▶ Problems to work on
[A] Using the commit, decide whether each statement agrees with it: (i) `combineRedundantWaitOps` was moved out of `WGMMAPipeline`; (ii) `combineRedundantWaitOps` returns a bool; (iii) the `waitOps` parameter is an `llvm::SmallSetVector`. Give yes or no for each, with the deciding words quoted from the commit.
[B] Please list every function name in the header-file part of the commit that has a return type written before it, including names on the hunk header line.
[C] Answer from the commit:
(i) What pull request number appears in its title?
(ii) What is the name of the `MapVector` variable declared in `combineRedundantWaitOps`?
(iii) Which two operation types does `isTMALoad` check for?

▶ Article

** Begin **

[AMD] Combine redundant AsyncWaits in StreamPipeliner (#6435)

AlexAUT · web-flow · commit 3728fdfb875c · 2025-04-09T08:13:25.000-07:00
Moved `combineRedundantWaitOps` from `WGMMAPipeline` to
`PipeliningUtility` to reuse it in the Streampipeliner.
diff --git a/include/triton/Dialect/TritonGPU/Transforms/PipeliningUtility.h b/include/triton/Dialect/TritonGPU/Transforms/PipeliningUtility.h
@@ -73,6 +73,10 @@ Value createAlloc(scf::ForOp forOp, RankedTensorType ty, Location loc,
 // Determine if the operation is a TMA load.
 bool isTMALoad(Operation *op);
 
+// Look for consecutive wait ops and combine them into a single wait op.
+void combineRedundantWaitOps(
+    llvm::SmallSetVector<gpu::AsyncWaitOp, 8> &waitOps);
+
 // Get the type of the view of a multi-buffered tensor value.
 gpu::MemDescType getBufferViewType(gpu::MemDescType allocTy);
 // Get a generic shared encoding for a tensor.
diff --git a/lib/Dialect/TritonGPU/Transforms/Pipeliner/PipeliningUtility.cpp b/lib/Dialect/TritonGPU/Transforms/Pipeliner/PipeliningUtility.cpp
@@ -327,6 +327,40 @@ bool mlir::triton::isTMALoad(Operation *op) {
   return isa<tt::DescriptorLoadOp, tt::DescriptorGatherOp>(op);
 }
 
+void mlir::triton::combineRedundantWaitOps(
+    llvm::SmallSetVector<ttg::AsyncWaitOp, 8> &waitOps) {
+  llvm::MapVector<ttg::AsyncWaitOp, ttg::AsyncWaitOp> toDelete;
+  for (auto waitOp : waitOps) {
+    if (toDelete.count(waitOp))

** End **

▶ Data excerpts

** Begin **

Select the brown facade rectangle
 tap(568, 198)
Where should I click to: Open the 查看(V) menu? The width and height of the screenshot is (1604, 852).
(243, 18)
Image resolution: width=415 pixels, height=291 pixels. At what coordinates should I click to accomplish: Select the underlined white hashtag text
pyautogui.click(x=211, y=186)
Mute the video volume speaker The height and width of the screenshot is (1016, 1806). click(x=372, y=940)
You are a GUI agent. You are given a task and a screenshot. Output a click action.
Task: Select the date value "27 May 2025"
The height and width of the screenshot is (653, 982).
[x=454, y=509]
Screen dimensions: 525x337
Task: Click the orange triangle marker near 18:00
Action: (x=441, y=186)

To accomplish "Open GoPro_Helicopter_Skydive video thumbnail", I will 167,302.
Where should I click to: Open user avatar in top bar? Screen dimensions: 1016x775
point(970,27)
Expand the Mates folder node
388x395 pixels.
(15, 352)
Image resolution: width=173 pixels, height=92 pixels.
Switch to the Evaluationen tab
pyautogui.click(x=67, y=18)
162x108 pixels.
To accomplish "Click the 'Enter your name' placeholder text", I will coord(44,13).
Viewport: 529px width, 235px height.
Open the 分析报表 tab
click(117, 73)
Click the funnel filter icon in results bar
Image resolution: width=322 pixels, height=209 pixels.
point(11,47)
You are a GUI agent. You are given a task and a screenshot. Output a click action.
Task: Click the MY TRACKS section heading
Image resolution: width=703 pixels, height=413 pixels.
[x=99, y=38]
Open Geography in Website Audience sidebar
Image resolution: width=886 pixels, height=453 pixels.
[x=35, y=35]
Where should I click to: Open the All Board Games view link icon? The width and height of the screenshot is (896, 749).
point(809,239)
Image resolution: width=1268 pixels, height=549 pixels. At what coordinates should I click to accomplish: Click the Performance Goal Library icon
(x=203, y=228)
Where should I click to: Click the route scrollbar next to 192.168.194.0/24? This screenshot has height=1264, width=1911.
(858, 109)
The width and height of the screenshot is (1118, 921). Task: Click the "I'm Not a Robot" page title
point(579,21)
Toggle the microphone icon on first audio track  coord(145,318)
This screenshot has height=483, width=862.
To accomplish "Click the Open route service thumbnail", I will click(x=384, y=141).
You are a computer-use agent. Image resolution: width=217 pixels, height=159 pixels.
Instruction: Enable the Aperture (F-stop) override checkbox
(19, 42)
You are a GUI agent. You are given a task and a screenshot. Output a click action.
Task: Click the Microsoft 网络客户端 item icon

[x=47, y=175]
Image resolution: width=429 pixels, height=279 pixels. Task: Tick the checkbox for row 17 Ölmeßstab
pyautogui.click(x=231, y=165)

** End **

▶ Expected results
[A]
(i) Yes: "Moved `combineRedundantWaitOps` from `WGMMAPipeline` to `PipeliningUtility`"
(ii) No: "void combineRedundantWaitOps("
(iii) Yes: "llvm::SmallSetVector<gpu::AsyncWaitOp, 8> &waitOps"

[B] createAlloc, isTMALoad, combineRedundantWaitOps, getBufferViewType

[C]
(i) #6435
(ii) toDelete
(iii) tt::DescriptorLoadOp and tt::DescriptorGatherOp